### Task objective:
The first line of the data below and every line after it, through the one with "Task: Open the LANISTA", must be transcribed without change.

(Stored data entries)
Segment Open

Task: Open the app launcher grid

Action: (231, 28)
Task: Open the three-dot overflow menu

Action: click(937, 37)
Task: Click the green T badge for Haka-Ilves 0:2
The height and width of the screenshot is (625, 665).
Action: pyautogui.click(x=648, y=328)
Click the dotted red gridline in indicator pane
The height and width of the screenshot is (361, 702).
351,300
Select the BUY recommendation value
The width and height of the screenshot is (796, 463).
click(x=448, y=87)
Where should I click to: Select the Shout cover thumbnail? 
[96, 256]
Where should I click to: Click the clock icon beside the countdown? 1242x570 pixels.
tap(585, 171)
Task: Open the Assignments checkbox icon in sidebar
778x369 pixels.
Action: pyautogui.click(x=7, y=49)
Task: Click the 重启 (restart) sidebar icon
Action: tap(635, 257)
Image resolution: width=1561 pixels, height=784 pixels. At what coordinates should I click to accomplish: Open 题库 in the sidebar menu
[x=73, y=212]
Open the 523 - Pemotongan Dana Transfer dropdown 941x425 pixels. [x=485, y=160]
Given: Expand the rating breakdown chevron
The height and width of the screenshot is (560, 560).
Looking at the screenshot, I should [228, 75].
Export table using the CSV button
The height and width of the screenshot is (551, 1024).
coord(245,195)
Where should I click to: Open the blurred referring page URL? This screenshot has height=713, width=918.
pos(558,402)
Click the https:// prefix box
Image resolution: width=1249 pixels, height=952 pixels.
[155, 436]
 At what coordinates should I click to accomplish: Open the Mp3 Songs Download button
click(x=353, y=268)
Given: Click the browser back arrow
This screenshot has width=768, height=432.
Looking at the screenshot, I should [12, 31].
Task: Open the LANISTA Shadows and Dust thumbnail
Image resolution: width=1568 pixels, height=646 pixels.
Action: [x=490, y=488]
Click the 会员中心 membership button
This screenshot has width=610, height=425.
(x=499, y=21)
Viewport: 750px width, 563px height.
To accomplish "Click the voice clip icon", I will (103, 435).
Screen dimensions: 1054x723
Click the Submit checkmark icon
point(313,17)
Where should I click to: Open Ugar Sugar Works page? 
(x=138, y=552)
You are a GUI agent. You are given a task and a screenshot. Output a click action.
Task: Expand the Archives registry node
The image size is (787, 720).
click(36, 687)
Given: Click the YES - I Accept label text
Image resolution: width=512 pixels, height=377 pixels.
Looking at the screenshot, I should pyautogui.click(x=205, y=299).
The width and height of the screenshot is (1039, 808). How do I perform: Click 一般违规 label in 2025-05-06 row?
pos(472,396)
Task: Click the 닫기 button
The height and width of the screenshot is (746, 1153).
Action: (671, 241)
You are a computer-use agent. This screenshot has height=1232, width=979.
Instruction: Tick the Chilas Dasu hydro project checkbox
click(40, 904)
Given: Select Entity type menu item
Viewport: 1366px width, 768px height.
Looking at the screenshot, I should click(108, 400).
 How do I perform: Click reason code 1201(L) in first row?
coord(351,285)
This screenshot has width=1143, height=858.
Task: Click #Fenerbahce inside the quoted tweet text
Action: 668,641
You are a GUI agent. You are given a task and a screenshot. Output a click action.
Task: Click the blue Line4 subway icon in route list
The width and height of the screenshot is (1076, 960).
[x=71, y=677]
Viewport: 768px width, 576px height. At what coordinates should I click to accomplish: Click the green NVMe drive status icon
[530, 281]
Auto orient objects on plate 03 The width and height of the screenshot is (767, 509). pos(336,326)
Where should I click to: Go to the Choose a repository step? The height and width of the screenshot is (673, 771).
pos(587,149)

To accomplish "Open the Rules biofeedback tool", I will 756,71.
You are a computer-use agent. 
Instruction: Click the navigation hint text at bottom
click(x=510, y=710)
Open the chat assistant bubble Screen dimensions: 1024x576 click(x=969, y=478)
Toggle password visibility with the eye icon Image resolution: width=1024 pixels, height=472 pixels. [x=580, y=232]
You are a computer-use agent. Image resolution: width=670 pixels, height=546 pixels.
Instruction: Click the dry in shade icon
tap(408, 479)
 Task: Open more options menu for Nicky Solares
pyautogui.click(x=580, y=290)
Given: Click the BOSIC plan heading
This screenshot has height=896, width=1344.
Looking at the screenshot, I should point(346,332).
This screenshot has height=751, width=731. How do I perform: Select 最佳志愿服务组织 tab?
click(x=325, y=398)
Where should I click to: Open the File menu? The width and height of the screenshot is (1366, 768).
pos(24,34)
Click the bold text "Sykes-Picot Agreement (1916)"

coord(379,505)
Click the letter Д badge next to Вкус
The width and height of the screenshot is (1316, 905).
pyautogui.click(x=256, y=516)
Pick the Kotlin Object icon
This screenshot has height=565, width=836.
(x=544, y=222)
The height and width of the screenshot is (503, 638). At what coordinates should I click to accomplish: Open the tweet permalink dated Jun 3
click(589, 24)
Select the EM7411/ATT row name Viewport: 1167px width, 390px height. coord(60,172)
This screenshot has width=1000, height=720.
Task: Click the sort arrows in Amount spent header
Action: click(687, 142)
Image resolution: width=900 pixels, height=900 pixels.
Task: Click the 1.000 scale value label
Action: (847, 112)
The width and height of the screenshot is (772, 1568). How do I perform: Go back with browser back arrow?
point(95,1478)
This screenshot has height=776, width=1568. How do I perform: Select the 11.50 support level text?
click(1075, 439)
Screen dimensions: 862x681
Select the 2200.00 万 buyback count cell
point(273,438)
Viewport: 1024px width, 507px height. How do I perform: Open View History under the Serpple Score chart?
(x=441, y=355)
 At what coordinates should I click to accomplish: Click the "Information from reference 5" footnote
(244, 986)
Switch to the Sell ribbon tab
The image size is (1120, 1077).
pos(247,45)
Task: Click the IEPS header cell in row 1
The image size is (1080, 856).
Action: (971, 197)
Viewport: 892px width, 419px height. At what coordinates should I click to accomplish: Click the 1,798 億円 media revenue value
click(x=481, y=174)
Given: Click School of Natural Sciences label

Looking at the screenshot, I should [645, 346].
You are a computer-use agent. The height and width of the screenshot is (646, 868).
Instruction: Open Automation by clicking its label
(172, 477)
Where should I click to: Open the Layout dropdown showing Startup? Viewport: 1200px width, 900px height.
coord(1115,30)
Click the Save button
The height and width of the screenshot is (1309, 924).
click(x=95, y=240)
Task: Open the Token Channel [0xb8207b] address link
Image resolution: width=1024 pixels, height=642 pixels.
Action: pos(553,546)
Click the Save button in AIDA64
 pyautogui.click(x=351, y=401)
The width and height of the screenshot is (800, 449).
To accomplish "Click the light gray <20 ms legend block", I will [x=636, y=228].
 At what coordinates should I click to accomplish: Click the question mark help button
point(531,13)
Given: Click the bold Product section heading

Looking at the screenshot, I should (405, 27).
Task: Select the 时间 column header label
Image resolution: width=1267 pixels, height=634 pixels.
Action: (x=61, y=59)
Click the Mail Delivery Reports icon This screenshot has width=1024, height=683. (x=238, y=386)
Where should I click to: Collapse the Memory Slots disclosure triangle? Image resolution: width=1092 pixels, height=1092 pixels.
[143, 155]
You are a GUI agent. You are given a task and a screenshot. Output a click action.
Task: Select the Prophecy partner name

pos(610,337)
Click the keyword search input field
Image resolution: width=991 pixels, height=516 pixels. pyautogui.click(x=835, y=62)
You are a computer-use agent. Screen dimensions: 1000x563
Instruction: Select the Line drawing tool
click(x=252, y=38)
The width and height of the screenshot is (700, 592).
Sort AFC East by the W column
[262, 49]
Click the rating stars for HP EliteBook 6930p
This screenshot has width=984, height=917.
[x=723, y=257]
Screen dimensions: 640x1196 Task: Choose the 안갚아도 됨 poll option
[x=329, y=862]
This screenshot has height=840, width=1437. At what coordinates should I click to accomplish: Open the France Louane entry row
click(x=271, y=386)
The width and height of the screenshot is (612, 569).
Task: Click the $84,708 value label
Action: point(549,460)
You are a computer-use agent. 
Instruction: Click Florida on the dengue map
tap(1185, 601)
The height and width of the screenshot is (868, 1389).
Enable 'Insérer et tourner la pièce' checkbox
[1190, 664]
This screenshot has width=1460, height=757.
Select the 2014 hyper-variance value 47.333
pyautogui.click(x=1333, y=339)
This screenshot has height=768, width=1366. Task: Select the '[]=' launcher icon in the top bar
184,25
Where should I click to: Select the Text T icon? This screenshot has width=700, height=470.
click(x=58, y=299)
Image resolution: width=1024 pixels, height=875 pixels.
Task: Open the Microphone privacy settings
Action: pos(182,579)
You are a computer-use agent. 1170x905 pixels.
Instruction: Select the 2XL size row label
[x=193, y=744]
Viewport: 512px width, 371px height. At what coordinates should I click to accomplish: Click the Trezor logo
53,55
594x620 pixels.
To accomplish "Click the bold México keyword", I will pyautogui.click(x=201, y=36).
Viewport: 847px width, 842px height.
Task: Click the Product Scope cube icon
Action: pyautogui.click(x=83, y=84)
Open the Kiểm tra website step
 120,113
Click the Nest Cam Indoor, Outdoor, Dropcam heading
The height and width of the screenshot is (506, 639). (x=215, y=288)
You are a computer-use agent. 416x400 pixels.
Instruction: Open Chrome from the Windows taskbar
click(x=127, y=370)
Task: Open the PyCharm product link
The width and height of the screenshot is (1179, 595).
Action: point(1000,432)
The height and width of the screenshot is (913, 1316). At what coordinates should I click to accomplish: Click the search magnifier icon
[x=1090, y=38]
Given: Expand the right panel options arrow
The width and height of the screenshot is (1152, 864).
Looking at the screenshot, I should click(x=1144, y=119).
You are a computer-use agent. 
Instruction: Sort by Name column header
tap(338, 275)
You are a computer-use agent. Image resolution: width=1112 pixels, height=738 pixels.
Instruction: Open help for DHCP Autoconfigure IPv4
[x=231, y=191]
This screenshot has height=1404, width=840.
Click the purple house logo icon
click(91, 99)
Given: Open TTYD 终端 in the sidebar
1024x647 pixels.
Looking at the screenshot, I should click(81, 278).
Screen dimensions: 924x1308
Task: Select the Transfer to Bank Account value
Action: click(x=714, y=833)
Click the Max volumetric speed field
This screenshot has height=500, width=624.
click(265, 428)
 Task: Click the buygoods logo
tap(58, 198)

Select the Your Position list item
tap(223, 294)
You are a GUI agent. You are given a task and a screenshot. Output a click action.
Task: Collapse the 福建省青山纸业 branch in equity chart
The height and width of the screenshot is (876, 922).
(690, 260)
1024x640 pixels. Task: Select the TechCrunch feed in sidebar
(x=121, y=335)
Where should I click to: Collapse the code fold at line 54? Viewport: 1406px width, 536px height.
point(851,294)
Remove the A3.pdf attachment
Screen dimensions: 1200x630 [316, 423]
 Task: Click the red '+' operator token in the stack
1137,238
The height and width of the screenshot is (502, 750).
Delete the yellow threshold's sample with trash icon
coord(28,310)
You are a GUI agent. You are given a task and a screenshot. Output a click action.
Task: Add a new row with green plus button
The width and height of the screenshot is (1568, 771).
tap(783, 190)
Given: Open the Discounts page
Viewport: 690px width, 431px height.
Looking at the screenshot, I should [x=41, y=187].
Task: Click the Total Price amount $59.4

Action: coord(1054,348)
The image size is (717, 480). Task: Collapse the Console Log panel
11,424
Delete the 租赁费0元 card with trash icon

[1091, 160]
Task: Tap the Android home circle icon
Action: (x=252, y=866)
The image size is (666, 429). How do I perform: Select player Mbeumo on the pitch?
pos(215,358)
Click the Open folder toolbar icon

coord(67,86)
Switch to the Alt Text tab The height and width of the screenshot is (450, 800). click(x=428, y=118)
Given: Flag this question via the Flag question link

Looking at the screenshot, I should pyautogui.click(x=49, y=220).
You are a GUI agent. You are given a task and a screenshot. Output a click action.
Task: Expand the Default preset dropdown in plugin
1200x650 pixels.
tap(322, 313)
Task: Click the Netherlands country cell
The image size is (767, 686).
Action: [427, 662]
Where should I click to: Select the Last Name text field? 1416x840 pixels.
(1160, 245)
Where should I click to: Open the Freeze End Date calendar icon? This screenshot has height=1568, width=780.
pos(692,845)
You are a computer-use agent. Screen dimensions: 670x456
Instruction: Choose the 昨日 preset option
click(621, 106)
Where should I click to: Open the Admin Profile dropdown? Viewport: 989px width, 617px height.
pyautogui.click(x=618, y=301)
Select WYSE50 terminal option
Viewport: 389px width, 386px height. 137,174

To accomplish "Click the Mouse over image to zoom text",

Segment Closed

### Expected answer:
Task: Open the app launcher grid

Action: (231, 28)
Task: Open the three-dot overflow menu

Action: click(937, 37)
Task: Click the green T badge for Haka-Ilves 0:2
The height and width of the screenshot is (625, 665).
Action: pyautogui.click(x=648, y=328)
Click the dotted red gridline in indicator pane
The height and width of the screenshot is (361, 702).
351,300
Select the BUY recommendation value
The width and height of the screenshot is (796, 463).
click(x=448, y=87)
Where should I click to: Select the Shout cover thumbnail? 
[96, 256]
Where should I click to: Click the clock icon beside the countdown? 1242x570 pixels.
tap(585, 171)
Task: Open the Assignments checkbox icon in sidebar
778x369 pixels.
Action: pyautogui.click(x=7, y=49)
Task: Click the 重启 (restart) sidebar icon
Action: tap(635, 257)
Image resolution: width=1561 pixels, height=784 pixels. At what coordinates should I click to accomplish: Open 题库 in the sidebar menu
[x=73, y=212]
Open the 523 - Pemotongan Dana Transfer dropdown 941x425 pixels. [x=485, y=160]
Given: Expand the rating breakdown chevron
The height and width of the screenshot is (560, 560).
Looking at the screenshot, I should [228, 75].
Export table using the CSV button
The height and width of the screenshot is (551, 1024).
coord(245,195)
Where should I click to: Open the blurred referring page URL? This screenshot has height=713, width=918.
pos(558,402)
Click the https:// prefix box
Image resolution: width=1249 pixels, height=952 pixels.
[155, 436]
 At what coordinates should I click to accomplish: Open the Mp3 Songs Download button
click(x=353, y=268)
Given: Click the browser back arrow
This screenshot has width=768, height=432.
Looking at the screenshot, I should [12, 31].
Task: Open the LANISTA Shadows and Dust thumbnail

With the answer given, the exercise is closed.